The free space monitoring shows that the problem started around 3:30 am, because we see there a sharp decrease in free space (lost the pool).
Cannot get a stack trace or attach through truss
root@t3fs05 # pstack 3304
pstack: cannot examine 3304: no such process
root@t3fs05 # truss -p 3304
truss: no such process: 3304
Some information on the state may be in this thread:
http://opensolaris.org/jive/thread.jspa?threadID=25988 on unkillable processes. But they do not have a cure for it.
A normal shutdown/reboot did not work
shutdown -i6 -g0
Shutdown started. Wed Dec 9 09:46:04 CET 2009
I can see that the shutdown process is hanging in the sync process:
pgrep -fl shutd
4250 /sbin/sh /usr/sbin/shutdown -i6 -g0
truss -p 4250
waitid(P_PID, 4256, 0x08047B10, WEXITED|WTRAPPED|WNOWAIT) (sleeping...)
ps -ef | grep 4256
root 4256 4250 0 09:46:04 pts/1 0:00 /sbin/sync
root 4261 645 0 10:00:06 console 0:00 grep 4256
As a harsher measure, I then issued a
reboot
command. Even this hung. I then tried from the ILOM a
stop /SYS
. The still active console showed a confirmation of having received the shutdown command.

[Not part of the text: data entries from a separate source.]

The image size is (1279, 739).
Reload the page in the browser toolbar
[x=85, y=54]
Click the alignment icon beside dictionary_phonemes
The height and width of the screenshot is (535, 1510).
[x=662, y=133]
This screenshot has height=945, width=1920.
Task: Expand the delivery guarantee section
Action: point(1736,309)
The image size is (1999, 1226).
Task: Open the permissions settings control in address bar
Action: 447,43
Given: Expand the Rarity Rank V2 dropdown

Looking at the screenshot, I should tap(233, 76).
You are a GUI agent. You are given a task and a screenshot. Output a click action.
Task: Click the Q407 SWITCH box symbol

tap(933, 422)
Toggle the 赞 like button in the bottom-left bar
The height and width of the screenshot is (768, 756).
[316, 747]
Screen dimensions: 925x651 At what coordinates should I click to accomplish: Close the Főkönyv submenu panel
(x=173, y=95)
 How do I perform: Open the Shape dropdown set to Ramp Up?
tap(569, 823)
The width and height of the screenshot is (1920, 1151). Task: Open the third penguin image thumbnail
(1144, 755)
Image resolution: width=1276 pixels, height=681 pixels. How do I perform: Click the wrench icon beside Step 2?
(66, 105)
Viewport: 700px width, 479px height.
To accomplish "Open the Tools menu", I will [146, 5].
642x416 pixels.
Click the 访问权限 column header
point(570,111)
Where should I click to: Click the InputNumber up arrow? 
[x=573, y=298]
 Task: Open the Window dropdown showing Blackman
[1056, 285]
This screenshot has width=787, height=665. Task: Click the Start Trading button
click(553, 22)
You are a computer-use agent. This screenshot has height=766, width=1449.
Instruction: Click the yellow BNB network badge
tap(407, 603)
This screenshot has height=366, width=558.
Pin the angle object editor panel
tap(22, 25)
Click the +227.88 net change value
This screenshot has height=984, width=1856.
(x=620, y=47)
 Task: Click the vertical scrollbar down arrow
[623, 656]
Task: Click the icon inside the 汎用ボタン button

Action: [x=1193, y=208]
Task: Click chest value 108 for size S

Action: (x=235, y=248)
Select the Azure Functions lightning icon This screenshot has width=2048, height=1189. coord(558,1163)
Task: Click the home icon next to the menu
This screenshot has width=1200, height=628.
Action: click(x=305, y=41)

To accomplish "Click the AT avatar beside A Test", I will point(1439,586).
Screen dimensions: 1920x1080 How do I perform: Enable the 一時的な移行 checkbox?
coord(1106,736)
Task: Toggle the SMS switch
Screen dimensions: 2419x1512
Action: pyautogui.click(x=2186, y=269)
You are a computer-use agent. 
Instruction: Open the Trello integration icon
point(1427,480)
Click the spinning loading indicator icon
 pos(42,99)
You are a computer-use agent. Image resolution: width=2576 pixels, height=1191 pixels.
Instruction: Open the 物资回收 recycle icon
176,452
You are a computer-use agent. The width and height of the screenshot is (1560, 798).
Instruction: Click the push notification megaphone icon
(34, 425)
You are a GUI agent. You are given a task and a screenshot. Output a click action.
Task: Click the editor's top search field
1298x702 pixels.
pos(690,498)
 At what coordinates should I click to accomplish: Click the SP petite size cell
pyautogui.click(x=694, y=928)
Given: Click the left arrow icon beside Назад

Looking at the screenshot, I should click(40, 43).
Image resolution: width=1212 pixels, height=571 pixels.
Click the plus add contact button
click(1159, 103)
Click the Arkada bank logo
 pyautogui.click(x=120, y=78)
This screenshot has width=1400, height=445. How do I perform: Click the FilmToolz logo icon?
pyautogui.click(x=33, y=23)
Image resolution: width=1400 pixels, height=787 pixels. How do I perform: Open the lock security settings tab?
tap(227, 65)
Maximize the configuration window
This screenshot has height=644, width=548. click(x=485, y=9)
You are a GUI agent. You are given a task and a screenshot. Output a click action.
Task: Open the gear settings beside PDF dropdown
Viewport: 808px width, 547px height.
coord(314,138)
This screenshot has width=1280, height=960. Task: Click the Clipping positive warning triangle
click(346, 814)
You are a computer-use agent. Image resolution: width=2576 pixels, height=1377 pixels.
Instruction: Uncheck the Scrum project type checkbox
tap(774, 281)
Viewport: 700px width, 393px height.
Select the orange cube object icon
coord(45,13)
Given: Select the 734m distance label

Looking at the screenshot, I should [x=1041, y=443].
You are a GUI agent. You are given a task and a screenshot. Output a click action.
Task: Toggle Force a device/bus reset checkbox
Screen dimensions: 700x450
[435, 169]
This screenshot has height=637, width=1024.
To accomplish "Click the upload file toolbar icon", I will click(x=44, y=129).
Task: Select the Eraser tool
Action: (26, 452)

WARNING: Power off requested from power button or SC, powering down the system!
Shutdown started. Wed Dec 9 10:13:10 CET 2009
WARNING: Failed to shut down the system!
So, the only remaining option is a hard stop of the system by turning off the power:
stop -force /SYS
Observations Case 2
Based on the free storage monitor, the pool went offline around 17h on 2009-12-09.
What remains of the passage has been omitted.